Reproduce the records precisely. Omit every picture.

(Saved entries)
◇ ◇ ◇ ◇ ◇ ◇ ◇
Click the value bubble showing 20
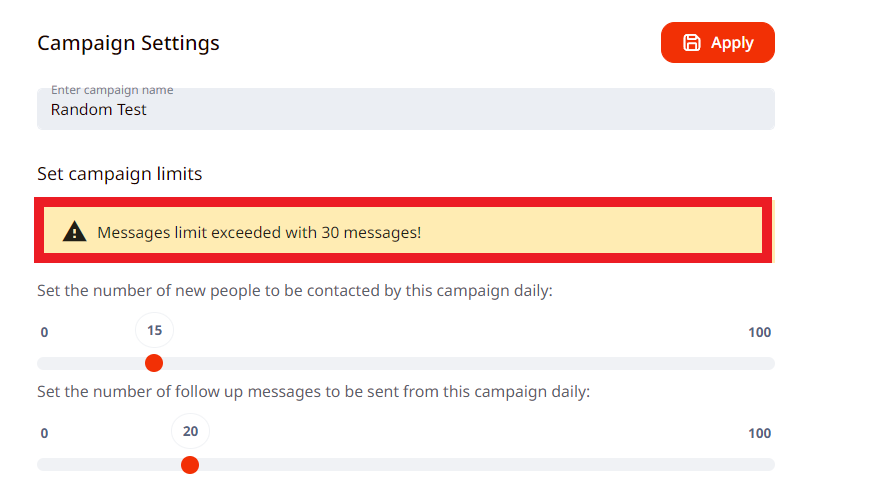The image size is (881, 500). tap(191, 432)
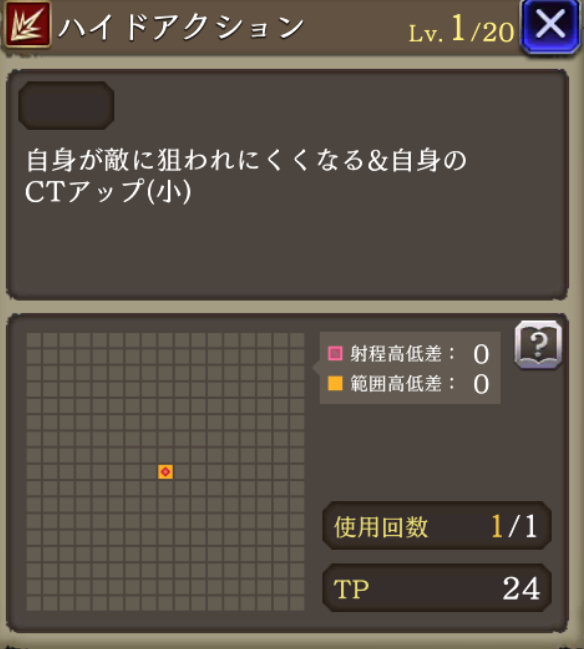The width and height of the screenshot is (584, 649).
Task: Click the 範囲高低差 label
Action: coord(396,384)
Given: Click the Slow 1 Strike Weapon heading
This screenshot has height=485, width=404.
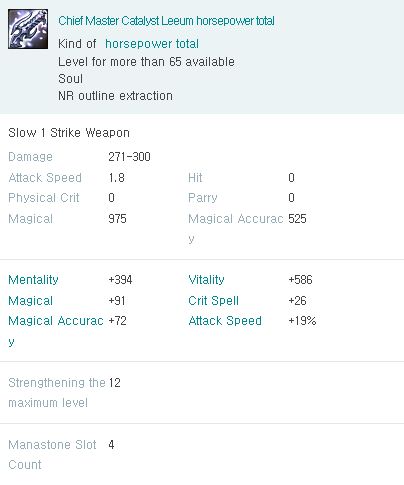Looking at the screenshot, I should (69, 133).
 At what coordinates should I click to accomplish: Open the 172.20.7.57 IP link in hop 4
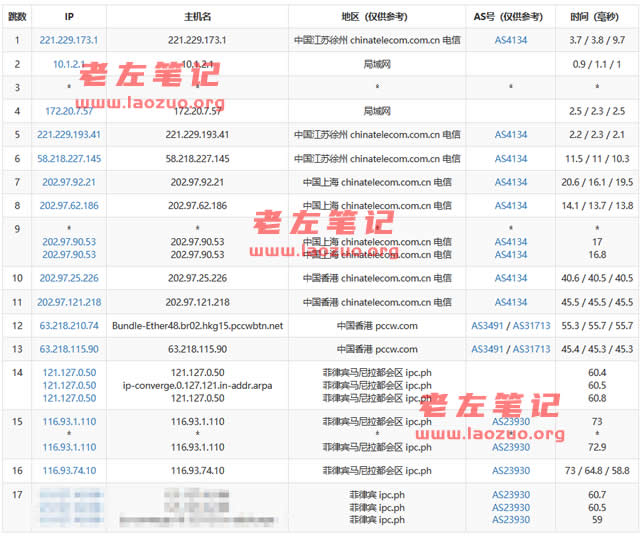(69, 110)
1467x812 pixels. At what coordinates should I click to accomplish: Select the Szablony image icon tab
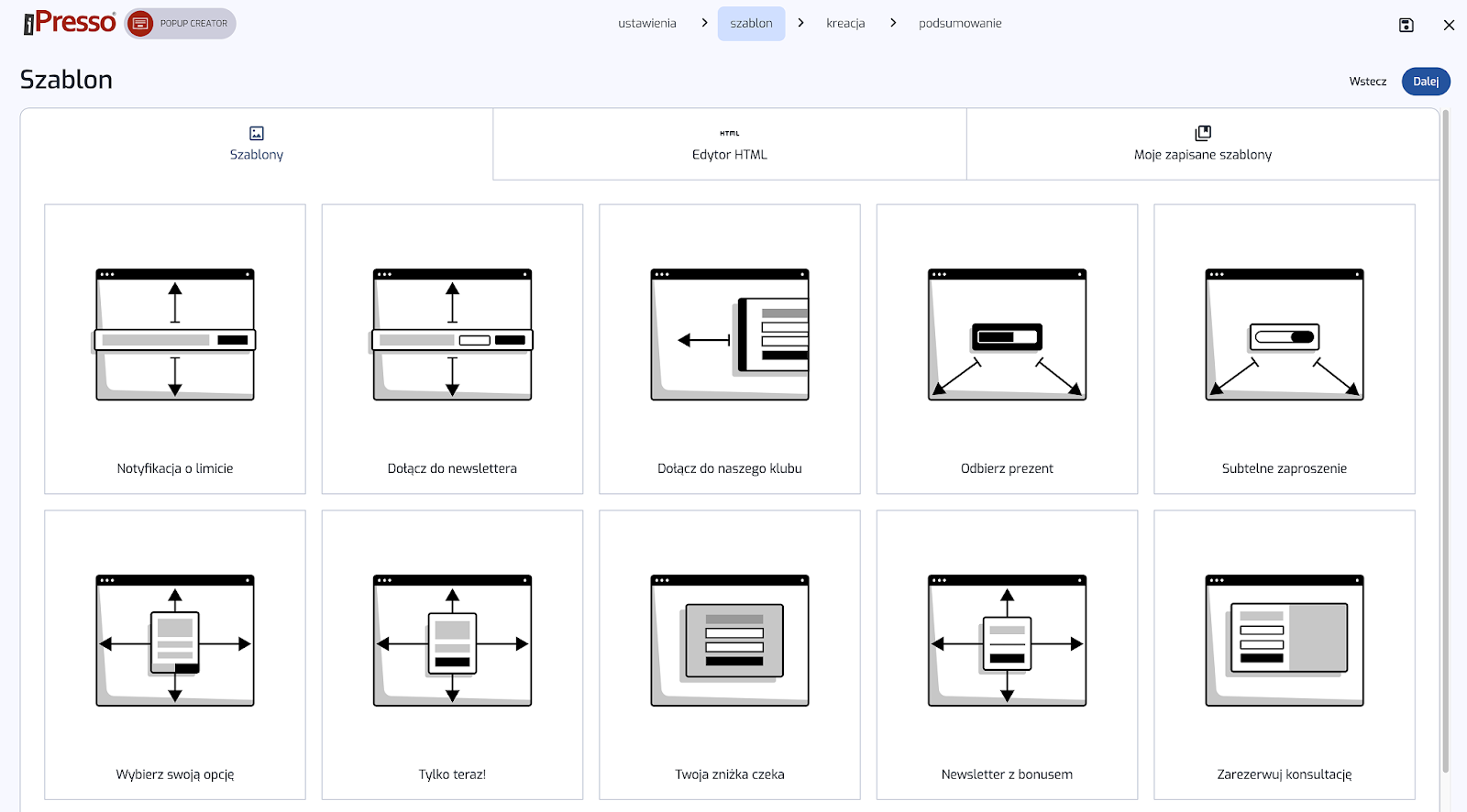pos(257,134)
◇ ◇ ◇ ◇ ◇ ◇ ◇
Exercise result:
Click the value bubble showing 20
The image size is (881, 500). tap(191, 432)
The width and height of the screenshot is (584, 649).
Task: Click the 範囲高低差 label
Action: coord(396,384)
Given: Click the Slow 1 Strike Weapon heading
This screenshot has height=485, width=404.
Looking at the screenshot, I should (69, 133).
 At what coordinates should I click to accomplish: Open the 172.20.7.57 IP link in hop 4
(69, 110)
1467x812 pixels. At what coordinates should I click to accomplish: Select the Szablony image icon tab
pos(257,134)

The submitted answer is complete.